Ariana seems slightly more at ease today. She’s still professional, still guarded, but she’s been asking for help on this case for days and is excited to finally have it. The conference room is hardly bigger than a king-sized mattress, and I can smell her perfume—just a hint of it—in the tight quarters.
I ask if they know what food she ate, where it came from. Ariana says there was nothing on scene that she could find. No suspicious wrappers. No crumbs. Susan Snyder had dinner that night at A Taste of Texas, but the owners said there’s no way it came from them. They were well aware of her allergy and were always very careful.
“Besides,” Ariana says, “Susan’s allergy was so severe that she wouldn’t have made it home if she’d eaten peanuts in the restaurant. She lives out of town. Whatever caused the reaction, she ate it at her house.”
I look through the autopsy report.
“Did they look in her stomach?” I ask. “I don’t see anything in here about that.”
She shakes her head and agrees that it seems like an oversight.
“Where’s the body now?” I ask.
“Cremated,” Ariana says.
I give her a hard stare. That seems like an oversight.
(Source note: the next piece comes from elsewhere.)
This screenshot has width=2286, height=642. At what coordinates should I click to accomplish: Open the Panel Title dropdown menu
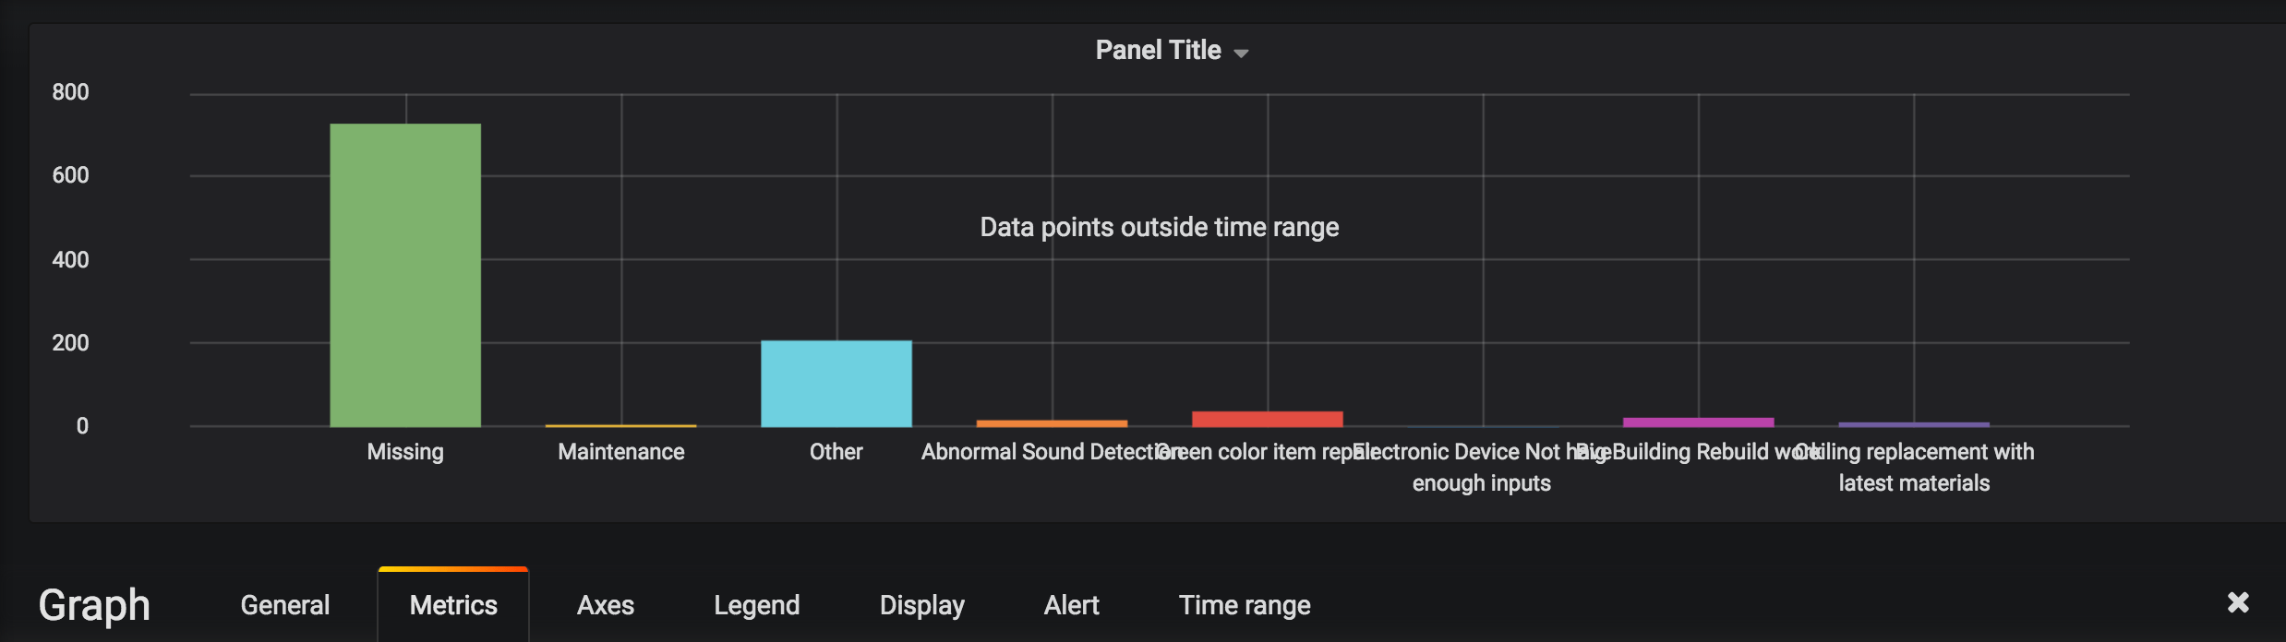point(1171,51)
On her part. It was a mistake to release the body to the family before a comprehensive autopsy was performed—and the report I’m looking at doesn’t seem comprehensive to me.
Ariana looks at the glass door to make sure no one is close enough to the conference room to hear us talking.
“I couldn’t get the chief to declare this a murder investigation,” she says. “She was already cremated before John Grady finally gave in and agreed to call you guys.”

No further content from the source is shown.